La DBS (“Deep Brain Stimulation”- Stimolazione Cerebrale Profonda) è una tecnica chirurgica complessa che, mediante l’impianto di elettrodi a livello cerebrale profondo, permette di stimolare circuiti cerebrali, compensando squilibri dovuti alla carenza di neuroni dopaminergici nella malattia di Parkinson. Viene proposta ai malati in fase avanzata con discinesie e blocchi motori importanti, non più controllabili dalla terapia farmacologica.
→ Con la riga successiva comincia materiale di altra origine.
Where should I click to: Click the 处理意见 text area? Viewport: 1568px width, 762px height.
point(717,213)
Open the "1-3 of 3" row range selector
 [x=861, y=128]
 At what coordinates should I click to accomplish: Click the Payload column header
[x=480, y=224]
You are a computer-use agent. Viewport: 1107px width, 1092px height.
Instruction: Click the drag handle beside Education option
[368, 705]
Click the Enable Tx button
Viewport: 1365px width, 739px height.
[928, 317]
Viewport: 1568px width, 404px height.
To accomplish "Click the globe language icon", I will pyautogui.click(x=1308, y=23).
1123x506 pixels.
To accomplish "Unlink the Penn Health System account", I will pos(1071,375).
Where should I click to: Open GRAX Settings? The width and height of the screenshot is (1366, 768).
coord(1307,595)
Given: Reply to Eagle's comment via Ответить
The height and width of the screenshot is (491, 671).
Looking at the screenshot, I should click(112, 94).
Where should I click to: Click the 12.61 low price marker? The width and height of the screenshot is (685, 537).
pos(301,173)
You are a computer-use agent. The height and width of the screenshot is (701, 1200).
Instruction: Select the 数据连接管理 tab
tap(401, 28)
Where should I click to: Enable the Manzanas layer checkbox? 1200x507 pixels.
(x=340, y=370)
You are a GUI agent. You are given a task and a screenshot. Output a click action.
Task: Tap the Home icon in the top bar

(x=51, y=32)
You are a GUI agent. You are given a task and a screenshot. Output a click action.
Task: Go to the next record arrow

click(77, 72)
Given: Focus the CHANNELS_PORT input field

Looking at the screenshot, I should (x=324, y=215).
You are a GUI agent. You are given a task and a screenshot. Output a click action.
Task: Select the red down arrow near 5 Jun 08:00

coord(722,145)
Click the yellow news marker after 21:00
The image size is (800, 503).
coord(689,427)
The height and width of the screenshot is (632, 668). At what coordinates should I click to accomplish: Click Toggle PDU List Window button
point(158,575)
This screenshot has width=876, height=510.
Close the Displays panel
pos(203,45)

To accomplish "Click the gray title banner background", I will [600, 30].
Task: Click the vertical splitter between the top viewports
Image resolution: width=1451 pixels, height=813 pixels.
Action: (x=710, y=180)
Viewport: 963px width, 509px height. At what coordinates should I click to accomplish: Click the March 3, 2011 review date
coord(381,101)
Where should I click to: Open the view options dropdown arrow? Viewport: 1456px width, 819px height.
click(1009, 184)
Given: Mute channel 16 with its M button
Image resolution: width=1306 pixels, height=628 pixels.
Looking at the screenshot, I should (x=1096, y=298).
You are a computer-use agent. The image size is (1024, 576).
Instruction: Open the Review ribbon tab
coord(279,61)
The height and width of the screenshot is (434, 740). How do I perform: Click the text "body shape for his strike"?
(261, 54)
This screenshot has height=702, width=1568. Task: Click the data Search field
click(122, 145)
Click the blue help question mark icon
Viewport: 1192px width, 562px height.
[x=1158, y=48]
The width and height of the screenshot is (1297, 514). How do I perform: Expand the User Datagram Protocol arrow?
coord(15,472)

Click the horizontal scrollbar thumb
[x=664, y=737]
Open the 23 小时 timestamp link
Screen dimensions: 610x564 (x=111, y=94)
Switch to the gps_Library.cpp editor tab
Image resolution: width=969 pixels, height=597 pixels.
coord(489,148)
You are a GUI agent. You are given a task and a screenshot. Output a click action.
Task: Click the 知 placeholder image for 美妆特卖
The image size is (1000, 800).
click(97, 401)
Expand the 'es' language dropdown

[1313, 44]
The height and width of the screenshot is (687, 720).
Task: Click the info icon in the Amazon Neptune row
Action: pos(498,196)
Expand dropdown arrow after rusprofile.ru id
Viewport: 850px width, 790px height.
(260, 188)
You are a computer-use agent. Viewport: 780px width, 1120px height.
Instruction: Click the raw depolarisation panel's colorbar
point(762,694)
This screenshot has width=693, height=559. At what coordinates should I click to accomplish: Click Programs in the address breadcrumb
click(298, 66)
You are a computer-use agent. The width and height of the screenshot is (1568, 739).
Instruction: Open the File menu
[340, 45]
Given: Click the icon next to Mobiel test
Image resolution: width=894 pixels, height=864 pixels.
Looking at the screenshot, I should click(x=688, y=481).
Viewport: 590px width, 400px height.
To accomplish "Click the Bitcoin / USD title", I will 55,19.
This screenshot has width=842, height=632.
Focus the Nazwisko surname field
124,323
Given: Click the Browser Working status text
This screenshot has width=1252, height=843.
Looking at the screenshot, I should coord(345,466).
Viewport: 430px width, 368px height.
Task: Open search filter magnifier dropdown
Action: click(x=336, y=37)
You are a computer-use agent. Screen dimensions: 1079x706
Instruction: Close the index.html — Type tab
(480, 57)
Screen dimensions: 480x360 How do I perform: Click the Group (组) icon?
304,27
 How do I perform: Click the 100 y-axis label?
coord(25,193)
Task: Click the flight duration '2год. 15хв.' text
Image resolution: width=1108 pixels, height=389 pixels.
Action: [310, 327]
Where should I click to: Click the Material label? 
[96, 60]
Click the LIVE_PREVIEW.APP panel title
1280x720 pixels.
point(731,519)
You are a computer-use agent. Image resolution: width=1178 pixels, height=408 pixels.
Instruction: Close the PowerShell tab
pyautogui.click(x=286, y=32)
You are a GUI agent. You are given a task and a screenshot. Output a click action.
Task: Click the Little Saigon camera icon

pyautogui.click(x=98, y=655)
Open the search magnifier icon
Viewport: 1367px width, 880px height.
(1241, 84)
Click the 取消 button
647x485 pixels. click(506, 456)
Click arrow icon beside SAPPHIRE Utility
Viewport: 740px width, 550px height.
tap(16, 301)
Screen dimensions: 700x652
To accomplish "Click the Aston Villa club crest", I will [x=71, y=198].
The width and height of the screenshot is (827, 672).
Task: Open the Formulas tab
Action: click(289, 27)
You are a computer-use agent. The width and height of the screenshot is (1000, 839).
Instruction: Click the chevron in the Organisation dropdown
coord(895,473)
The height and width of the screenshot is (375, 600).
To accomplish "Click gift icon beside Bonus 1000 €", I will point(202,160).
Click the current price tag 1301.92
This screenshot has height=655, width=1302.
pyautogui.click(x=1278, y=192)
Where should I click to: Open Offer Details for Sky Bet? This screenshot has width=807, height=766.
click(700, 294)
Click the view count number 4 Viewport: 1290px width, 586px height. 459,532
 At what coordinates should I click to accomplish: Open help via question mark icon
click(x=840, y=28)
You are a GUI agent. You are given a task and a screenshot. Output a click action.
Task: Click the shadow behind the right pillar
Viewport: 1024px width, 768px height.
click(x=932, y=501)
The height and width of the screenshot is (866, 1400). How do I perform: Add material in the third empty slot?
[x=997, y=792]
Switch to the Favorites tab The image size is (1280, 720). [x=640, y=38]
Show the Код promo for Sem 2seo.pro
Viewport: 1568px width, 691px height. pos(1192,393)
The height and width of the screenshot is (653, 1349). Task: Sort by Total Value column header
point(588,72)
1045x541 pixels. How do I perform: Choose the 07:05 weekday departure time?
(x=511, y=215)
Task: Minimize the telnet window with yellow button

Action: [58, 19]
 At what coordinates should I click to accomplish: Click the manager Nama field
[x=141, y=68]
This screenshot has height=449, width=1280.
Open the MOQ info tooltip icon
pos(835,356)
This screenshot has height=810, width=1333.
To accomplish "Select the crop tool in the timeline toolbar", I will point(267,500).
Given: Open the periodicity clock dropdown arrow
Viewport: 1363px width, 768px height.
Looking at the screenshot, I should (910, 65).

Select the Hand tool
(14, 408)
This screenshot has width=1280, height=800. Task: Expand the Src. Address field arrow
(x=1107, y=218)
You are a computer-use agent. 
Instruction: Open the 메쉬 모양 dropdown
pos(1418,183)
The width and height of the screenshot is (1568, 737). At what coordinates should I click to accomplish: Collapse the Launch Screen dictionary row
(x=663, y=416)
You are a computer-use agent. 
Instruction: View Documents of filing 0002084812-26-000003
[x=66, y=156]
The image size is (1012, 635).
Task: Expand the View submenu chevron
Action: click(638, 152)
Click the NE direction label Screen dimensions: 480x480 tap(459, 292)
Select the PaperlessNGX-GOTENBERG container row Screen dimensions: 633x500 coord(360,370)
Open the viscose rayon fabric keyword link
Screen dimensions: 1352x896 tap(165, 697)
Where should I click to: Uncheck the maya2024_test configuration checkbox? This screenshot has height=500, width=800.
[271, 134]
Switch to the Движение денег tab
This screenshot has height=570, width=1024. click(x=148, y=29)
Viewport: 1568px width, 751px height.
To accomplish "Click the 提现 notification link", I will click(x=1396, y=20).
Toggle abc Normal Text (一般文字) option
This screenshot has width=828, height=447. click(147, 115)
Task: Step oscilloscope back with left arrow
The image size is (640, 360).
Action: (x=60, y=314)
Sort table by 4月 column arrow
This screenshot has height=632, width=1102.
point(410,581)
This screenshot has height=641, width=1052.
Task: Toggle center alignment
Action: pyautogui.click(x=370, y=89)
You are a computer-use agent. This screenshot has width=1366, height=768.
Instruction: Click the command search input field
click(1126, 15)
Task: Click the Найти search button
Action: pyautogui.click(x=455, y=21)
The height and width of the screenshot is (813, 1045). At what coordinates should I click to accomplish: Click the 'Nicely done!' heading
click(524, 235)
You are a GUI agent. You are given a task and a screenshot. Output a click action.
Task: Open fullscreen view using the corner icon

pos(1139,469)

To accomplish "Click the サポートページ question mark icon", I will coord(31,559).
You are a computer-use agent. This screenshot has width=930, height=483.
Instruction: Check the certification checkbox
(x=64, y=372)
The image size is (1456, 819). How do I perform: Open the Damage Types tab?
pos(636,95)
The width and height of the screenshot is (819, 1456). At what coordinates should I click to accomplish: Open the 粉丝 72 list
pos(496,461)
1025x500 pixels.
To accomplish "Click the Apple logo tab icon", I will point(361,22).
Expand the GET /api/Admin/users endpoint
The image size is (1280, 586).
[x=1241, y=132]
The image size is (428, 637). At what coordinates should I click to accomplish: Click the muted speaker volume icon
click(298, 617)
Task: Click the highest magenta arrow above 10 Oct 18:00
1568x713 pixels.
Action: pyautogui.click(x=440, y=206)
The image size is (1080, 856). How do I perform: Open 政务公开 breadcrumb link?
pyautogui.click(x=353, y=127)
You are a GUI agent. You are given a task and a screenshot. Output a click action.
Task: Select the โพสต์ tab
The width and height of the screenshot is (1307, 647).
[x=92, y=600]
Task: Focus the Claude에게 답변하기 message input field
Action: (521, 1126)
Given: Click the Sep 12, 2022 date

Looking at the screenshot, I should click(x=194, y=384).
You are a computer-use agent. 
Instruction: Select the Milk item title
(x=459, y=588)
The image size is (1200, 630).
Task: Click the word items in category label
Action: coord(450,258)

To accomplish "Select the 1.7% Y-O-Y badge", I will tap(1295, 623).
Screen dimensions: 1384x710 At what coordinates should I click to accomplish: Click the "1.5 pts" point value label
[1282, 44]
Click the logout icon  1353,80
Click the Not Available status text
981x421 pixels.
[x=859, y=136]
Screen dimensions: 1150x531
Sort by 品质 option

La novità tecnologica è rappresentata dall’utilizzo dei micro-elettrodi direzionali che sono in grado di stimolare in maniera settoriale e direzionale i nuclei cerebrali bersaglio, minimizzando gli effetti collaterali che a volte la DBS può provocare.
Presso la Struttura Complessa di Neurochirurgia del “Policlinico Foggia” è stato effettuato il primo intervento chirurgico di DBS in awake surgery (chirurgia da sveglio), Framless (senza casco stereotassico) e con l’utilizzo di elettrodi direzionali che permettono una stimolazione cerebrale profonda solo in determinati momenti, ovvero quando i sintomi fluttuanti richiedono un trattamento. I vantaggi di questo nuovo trattamento della malattia sono offerti dalla possibilità di avere dati individuali e specifici del paziente, monitorati dall’operatore su computer nel dettaglio, per consentire una terapia veramente personalizzata in grado di migliorare la qualità della vita della persona.
“Si tratta di procedure estremamente delicate, che richiedono una precisione millimetrica, da effettuare a paziente sveglio, in modo che possa collaborare attivamente durante la procedura – dichiara il Direttore della Struttura di Neurochirurgia dott. Antonio Colamaria, che insieme al dott. Savino Iodice, si occupa delle fasi di pianificazione e impianto del neurostimolatore. “Questi interventi richiedono personale altamente specializzato e sofisticate strumentazioni”.
Per raggiungere un simile obiettivo presso il “Policlinico Foggia” è stata istituita una equipe multidisciplinare in cui, oltre ai neurochirurghi Dott Colamaria e Dott Iodice, sono coinvolti il neurologo dott. Donato Melchionda della Struttura di Neurologia Universitaria, diretta dal prof. Carlo Avolio, gli anestesisti dott. Paolo Pugliese e dott. Giuseppe Ferrara della Struttura di Anestesia e Rianimazione Universitaria, diretta dalla prof. ssa Gilda Cinnella, ed i neuroradiologi diretti dal prof. Luca Macarini.
“Il Neurologo si occupa di selezionare i pazienti che possono trarre massimo beneficio da questo trattamento. Noi Neurochirurghi pianifichiamo la procedura e la mettiamo in atto in sala operatoria dove è altresì indispensabile la figura del Neurofisiologo e del Neurologo che, in tempo reale, testano l’effettiva efficacia della stimolazione sui sintomi del paziente. Se, infatti, il paziente presenta tremore e ipertono, questi sintomi diminuiranno fino a scomparire entro pochi secondi. I vantaggi – prosegue il dott. Colamaria – sono evidenti dopo l’impianto a seguito del quale i pazienti presentano un buon controllo dei sintomi principali della malattia come il tremore, la rigidità, la lentezza dei movimenti (bradicinesia); migliorano notevolmente anche le fluttuazioni e le discinesie dovute ai farmaci (in particolare alla levodopa). Infine, si ha anche un miglioramento del tono dell’umore, del ritmo sonno-veglia e del cammino. Per questo generalmente la terapia medica può essere ridotta”.